YuanGongND / cav-mae

Code and Pretrained Models for ICLR 2023 Paper "Contrastive Audio-Visual Masked Autoencoder".
BSD 2-Clause "Simplified" License
214 stars 20 forks source link

Usage of audio-modality components for visual embeddings #7

Closed gchochla closed 1 year ago

gchochla commented 1 year ago

Hey! In the following line of code from the decoder of CAV-MAE: https://github.com/YuanGongND/cav-mae/blob/6cb02fe785f1f8cd3529376074652db08733c674/src/models/cav_mae.py#L328, you are using audio components to create the visual inputs to the decoder. Was this a deliberate choice? (To me, it looks like you copy-pasted the code from the audio modality and forgot to make some changes). Thanks!

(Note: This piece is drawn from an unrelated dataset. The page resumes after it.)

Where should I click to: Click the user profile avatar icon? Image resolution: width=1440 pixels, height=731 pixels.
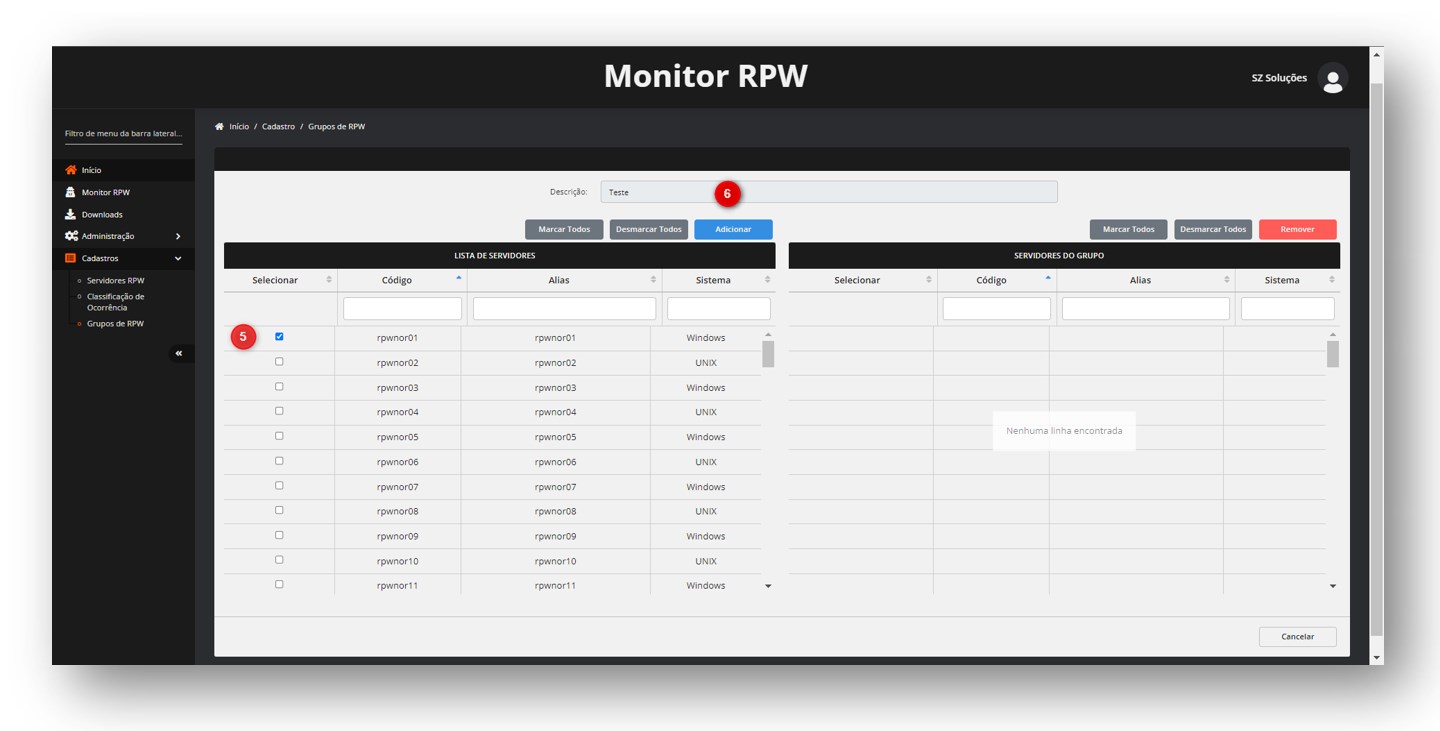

YuanGongND commented 1 year ago

hi there,

Thanks for the question.

https://github.com/YuanGongND/cav-mae/blob/6cb02fe785f1f8cd3529376074652db08733c674/src/models/cav_mae.py#L323

and

https://github.com/YuanGongND/cav-mae/blob/6cb02fe785f1f8cd3529376074652db08733c674/src/models/cav_mae.py#L328

seems to be same, but the audio one is x[:, **(0): self.patch_embed_a.num_patches-int(mask_a[0].sum())**, :] while the visual one is x[:, **self.patch_embed_a.num_patches-int(mask_a[0].sum()):(-1)**, :]. I.e., the visual token starts from the end of the audio tokens because in encoder, audio and visual tokens are concatenated with audio first and visual second.

https://github.com/YuanGongND/cav-mae/blob/6cb02fe785f1f8cd3529376074652db08733c674/src/models/cav_mae.py#L299

Am I correct?

-Yuan

gchochla commented 1 year ago

Ah yes, you’re right, thanks for the quick response! I missed that the : changed place.